#### Task goal:
Which lines below hold the word "pyautogui"? Report each one.

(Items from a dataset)
BEGIN

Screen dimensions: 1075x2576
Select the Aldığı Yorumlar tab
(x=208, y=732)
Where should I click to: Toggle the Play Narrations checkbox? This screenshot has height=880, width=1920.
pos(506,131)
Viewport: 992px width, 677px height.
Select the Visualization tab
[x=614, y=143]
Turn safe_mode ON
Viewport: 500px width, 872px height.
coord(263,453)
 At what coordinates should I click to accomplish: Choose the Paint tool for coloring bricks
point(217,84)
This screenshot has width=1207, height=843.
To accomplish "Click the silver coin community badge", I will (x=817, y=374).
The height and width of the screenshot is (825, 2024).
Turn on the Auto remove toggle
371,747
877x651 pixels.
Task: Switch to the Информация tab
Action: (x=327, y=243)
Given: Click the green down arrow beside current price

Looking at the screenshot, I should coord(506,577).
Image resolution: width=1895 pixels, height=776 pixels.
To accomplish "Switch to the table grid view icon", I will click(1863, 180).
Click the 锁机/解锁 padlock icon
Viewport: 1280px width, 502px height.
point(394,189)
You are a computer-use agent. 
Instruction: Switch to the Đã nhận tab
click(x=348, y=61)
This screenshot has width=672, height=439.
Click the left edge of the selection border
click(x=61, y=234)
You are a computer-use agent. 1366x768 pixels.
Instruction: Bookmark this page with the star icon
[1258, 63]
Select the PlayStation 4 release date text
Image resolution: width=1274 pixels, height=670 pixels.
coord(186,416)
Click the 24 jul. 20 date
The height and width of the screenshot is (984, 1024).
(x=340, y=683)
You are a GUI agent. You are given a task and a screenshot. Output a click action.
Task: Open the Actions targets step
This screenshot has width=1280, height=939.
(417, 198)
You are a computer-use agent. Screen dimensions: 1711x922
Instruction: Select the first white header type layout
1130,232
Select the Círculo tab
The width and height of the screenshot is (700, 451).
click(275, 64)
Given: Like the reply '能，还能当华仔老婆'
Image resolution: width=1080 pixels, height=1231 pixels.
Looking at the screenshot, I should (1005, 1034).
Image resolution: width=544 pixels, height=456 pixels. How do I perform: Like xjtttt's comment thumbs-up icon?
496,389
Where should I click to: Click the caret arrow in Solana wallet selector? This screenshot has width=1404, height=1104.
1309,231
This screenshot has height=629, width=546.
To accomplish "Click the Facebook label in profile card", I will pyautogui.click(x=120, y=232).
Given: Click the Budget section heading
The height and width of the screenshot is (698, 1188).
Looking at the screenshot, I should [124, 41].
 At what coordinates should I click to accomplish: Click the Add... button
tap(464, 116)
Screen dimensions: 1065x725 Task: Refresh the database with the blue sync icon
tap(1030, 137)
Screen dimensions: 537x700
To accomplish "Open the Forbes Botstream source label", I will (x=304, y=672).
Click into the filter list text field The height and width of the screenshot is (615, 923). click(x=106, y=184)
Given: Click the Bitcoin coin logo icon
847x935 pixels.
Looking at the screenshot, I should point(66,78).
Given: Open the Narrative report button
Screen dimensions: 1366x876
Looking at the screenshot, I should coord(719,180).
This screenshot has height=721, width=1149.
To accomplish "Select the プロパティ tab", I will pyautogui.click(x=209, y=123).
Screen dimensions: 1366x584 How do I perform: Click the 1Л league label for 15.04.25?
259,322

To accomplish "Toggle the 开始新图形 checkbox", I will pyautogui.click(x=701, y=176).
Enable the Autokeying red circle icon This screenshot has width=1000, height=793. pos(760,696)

END

#### Answer to this task:
To accomplish "Click the Facebook label in profile card", I will pyautogui.click(x=120, y=232).
To accomplish "Select the プロパティ tab", I will pyautogui.click(x=209, y=123).
To accomplish "Toggle the 开始新图形 checkbox", I will pyautogui.click(x=701, y=176).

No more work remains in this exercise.